PROBLEM REQUIREMENTS> Output exactly the line containing "Edit the Mechanics section pencil icon" and each line after it through the last line of the records, and nothing else.

EXTRACTED ENTRIES>
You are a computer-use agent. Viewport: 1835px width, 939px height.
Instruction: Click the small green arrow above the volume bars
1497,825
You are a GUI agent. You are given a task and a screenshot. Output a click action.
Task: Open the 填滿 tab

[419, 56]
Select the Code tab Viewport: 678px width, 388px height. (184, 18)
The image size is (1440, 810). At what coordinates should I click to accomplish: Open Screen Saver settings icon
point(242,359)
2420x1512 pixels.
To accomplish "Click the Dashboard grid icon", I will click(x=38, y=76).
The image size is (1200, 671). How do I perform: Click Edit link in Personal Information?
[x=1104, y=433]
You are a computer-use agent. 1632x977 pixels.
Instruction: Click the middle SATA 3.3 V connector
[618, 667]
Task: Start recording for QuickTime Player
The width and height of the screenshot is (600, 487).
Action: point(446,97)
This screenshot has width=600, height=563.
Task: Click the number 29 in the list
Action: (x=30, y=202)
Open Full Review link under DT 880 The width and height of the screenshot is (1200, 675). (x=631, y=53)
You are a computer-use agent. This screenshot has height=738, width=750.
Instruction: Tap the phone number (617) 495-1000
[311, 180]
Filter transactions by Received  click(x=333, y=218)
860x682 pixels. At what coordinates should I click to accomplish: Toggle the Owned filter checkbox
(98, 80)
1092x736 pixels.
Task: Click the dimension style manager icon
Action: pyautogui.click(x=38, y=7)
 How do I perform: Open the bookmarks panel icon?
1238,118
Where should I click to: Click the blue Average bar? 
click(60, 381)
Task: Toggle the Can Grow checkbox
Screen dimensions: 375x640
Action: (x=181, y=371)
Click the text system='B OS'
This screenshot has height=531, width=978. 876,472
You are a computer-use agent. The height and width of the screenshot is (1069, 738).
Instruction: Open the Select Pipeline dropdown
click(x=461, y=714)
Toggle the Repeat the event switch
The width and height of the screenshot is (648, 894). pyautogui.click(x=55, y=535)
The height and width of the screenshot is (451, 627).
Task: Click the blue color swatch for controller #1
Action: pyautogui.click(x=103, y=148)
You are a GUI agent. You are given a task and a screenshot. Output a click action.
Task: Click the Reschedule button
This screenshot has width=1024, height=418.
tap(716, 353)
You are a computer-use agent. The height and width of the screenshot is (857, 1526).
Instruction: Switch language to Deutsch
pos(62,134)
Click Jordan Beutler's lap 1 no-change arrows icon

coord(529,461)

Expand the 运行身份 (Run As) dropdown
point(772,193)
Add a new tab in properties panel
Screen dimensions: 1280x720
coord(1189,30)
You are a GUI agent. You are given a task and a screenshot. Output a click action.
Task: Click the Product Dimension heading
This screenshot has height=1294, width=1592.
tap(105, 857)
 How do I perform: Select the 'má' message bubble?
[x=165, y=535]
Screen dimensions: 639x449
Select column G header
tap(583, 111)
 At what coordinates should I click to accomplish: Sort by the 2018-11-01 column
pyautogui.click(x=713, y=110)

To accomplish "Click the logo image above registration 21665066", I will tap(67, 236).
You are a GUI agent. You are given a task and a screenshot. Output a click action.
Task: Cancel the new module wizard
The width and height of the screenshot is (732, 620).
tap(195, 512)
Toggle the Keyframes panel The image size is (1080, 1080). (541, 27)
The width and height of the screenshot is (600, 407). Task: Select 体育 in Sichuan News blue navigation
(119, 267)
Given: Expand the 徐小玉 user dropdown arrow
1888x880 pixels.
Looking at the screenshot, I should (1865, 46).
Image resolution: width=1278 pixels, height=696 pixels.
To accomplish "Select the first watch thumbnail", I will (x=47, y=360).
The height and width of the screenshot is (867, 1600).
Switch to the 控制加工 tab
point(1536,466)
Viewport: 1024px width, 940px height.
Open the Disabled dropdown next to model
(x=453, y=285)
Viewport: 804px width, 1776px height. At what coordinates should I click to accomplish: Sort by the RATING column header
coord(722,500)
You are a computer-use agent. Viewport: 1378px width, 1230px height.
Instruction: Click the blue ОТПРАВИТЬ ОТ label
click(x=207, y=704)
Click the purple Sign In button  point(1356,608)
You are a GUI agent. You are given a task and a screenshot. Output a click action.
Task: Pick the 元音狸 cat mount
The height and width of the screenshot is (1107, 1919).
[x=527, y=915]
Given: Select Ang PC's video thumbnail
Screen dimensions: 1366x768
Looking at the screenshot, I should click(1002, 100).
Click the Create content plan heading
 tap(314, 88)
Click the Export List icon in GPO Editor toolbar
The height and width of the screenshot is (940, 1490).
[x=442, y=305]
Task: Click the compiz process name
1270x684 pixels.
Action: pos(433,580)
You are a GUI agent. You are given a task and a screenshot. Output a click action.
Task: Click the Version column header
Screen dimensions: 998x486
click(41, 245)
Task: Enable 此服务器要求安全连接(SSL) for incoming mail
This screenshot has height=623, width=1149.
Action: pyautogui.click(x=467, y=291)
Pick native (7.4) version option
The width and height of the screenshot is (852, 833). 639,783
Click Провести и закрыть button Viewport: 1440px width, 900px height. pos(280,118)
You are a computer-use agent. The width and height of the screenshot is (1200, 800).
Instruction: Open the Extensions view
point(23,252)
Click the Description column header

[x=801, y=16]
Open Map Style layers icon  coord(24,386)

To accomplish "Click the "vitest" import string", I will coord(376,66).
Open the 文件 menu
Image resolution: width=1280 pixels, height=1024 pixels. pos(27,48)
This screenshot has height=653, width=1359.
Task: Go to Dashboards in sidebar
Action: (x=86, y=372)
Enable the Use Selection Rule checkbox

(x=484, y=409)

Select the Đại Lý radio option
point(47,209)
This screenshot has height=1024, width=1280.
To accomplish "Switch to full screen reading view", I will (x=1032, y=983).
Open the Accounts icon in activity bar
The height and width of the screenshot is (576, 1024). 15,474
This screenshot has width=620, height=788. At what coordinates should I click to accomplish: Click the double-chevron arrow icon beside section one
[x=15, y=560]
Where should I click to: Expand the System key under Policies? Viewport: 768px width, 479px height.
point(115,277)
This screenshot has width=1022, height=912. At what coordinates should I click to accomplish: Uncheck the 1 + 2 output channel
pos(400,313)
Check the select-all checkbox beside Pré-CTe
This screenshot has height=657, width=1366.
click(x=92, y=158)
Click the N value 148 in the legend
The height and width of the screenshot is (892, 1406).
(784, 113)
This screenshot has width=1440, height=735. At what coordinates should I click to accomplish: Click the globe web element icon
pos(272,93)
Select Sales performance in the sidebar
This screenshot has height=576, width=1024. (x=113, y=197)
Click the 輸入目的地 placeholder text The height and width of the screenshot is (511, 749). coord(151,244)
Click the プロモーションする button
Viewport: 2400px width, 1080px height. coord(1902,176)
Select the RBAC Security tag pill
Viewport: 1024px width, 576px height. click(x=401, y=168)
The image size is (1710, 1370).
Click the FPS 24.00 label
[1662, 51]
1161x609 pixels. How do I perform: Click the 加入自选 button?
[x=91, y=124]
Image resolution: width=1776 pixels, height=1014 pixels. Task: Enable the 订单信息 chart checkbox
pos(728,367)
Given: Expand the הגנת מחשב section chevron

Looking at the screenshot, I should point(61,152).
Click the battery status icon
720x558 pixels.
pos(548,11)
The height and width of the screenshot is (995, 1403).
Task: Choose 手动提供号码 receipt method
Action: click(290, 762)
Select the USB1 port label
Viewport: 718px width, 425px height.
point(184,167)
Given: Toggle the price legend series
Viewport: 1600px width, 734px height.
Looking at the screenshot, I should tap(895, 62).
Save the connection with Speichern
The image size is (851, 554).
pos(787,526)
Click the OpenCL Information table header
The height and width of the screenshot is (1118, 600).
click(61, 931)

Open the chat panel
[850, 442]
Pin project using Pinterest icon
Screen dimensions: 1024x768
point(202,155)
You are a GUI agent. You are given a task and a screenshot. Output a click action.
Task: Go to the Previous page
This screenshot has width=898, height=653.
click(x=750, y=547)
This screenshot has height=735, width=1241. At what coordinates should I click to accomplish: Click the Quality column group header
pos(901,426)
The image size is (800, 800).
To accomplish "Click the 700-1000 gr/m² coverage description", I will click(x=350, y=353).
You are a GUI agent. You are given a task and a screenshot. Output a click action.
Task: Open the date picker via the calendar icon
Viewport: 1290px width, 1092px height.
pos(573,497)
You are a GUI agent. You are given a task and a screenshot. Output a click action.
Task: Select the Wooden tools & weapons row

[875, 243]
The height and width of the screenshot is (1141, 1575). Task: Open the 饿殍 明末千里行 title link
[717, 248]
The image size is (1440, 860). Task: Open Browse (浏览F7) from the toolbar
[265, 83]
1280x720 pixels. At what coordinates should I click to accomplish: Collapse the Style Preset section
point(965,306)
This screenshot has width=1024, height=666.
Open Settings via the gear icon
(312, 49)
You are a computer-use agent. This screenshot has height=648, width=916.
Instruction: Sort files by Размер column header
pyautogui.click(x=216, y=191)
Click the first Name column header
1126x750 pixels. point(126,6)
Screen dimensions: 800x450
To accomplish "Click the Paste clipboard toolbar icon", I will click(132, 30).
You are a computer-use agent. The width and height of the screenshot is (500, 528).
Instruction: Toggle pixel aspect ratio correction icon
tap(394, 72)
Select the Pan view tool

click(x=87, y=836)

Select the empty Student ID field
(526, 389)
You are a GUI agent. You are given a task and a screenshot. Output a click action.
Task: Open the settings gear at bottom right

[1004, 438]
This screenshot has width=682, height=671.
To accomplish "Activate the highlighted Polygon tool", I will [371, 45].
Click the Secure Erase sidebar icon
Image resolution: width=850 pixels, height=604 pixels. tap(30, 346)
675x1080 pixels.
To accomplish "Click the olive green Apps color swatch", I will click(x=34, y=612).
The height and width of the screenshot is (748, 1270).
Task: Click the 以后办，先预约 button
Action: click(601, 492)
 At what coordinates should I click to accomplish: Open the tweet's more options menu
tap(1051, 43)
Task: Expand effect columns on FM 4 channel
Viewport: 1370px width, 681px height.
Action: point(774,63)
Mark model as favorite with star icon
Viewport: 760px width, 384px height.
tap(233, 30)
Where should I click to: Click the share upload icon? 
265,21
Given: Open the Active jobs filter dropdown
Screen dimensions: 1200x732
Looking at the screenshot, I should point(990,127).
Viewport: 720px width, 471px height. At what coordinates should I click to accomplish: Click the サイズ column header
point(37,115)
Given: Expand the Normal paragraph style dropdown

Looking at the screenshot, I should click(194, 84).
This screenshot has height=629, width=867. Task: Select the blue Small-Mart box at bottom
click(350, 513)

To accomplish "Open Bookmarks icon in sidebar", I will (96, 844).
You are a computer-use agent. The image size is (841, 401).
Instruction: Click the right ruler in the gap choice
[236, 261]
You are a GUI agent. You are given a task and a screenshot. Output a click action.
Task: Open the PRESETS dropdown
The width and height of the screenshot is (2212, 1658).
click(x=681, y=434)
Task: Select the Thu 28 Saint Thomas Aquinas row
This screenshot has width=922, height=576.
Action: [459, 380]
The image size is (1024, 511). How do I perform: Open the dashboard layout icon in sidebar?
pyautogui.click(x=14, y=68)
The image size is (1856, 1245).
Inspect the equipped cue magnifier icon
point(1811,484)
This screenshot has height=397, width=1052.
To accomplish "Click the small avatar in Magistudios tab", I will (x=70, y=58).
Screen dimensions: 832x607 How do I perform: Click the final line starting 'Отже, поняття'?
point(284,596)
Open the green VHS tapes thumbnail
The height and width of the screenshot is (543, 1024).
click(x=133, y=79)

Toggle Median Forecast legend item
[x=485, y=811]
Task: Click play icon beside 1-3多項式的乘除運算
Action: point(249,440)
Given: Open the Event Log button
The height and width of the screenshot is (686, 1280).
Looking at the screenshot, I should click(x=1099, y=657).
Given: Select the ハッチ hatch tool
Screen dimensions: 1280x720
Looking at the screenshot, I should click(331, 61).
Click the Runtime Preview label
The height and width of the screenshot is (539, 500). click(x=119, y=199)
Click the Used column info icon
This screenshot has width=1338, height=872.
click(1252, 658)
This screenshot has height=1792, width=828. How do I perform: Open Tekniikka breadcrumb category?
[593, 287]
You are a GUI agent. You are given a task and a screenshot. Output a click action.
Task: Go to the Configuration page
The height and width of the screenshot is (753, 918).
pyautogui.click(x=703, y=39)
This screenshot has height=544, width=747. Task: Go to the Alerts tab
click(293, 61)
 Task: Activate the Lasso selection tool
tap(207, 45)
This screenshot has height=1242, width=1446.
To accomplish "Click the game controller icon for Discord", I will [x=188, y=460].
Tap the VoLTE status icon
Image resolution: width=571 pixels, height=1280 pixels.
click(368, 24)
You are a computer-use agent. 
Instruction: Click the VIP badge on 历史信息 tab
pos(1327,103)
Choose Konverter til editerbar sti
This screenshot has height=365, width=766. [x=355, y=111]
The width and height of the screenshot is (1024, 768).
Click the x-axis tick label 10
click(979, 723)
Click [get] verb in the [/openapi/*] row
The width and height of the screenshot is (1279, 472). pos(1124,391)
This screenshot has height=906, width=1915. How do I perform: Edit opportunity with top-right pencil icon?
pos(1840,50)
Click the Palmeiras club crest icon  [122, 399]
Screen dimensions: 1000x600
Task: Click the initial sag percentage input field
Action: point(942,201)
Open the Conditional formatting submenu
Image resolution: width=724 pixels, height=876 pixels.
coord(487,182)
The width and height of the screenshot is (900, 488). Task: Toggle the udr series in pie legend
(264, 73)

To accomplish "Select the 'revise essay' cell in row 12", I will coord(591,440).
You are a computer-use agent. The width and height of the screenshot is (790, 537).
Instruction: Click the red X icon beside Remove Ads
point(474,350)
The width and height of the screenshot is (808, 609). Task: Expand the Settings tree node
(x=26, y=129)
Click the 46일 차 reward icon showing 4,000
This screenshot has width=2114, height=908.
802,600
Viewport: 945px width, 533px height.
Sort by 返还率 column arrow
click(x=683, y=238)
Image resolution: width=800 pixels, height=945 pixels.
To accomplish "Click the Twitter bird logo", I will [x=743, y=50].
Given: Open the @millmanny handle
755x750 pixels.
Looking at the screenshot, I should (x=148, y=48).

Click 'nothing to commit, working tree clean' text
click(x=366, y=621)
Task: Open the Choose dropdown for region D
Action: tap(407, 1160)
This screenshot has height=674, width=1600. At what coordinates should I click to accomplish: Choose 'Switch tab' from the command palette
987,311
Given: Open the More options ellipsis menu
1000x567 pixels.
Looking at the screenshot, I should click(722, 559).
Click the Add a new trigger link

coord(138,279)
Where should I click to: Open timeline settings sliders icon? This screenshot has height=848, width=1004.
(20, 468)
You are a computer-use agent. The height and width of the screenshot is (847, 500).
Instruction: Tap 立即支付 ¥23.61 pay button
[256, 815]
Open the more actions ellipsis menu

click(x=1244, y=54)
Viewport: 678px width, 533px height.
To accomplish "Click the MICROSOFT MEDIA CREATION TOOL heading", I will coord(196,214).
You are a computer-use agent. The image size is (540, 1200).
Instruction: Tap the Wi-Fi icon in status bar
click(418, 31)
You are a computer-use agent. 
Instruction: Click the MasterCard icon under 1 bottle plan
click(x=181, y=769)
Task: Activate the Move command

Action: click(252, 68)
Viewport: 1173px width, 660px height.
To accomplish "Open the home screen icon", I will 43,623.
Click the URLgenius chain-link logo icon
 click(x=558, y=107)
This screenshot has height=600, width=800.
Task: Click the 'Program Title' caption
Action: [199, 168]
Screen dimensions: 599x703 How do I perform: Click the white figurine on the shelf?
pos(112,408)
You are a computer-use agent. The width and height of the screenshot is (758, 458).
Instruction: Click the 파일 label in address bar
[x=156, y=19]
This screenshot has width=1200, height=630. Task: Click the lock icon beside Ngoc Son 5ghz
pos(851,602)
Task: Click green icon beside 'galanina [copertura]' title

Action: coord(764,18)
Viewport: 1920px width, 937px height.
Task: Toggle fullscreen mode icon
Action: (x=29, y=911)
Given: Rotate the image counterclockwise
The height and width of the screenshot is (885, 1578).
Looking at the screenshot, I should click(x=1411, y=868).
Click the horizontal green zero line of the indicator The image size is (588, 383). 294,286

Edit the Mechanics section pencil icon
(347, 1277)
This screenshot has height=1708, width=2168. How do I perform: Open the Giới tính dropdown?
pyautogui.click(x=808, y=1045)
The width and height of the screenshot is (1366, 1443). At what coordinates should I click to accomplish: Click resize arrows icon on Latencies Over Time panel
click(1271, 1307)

RESPONSE TO THE EXERCISE>
Edit the Mechanics section pencil icon
(347, 1277)
This screenshot has height=1708, width=2168. How do I perform: Open the Giới tính dropdown?
pyautogui.click(x=808, y=1045)
The width and height of the screenshot is (1366, 1443). At what coordinates should I click to accomplish: Click resize arrows icon on Latencies Over Time panel
click(1271, 1307)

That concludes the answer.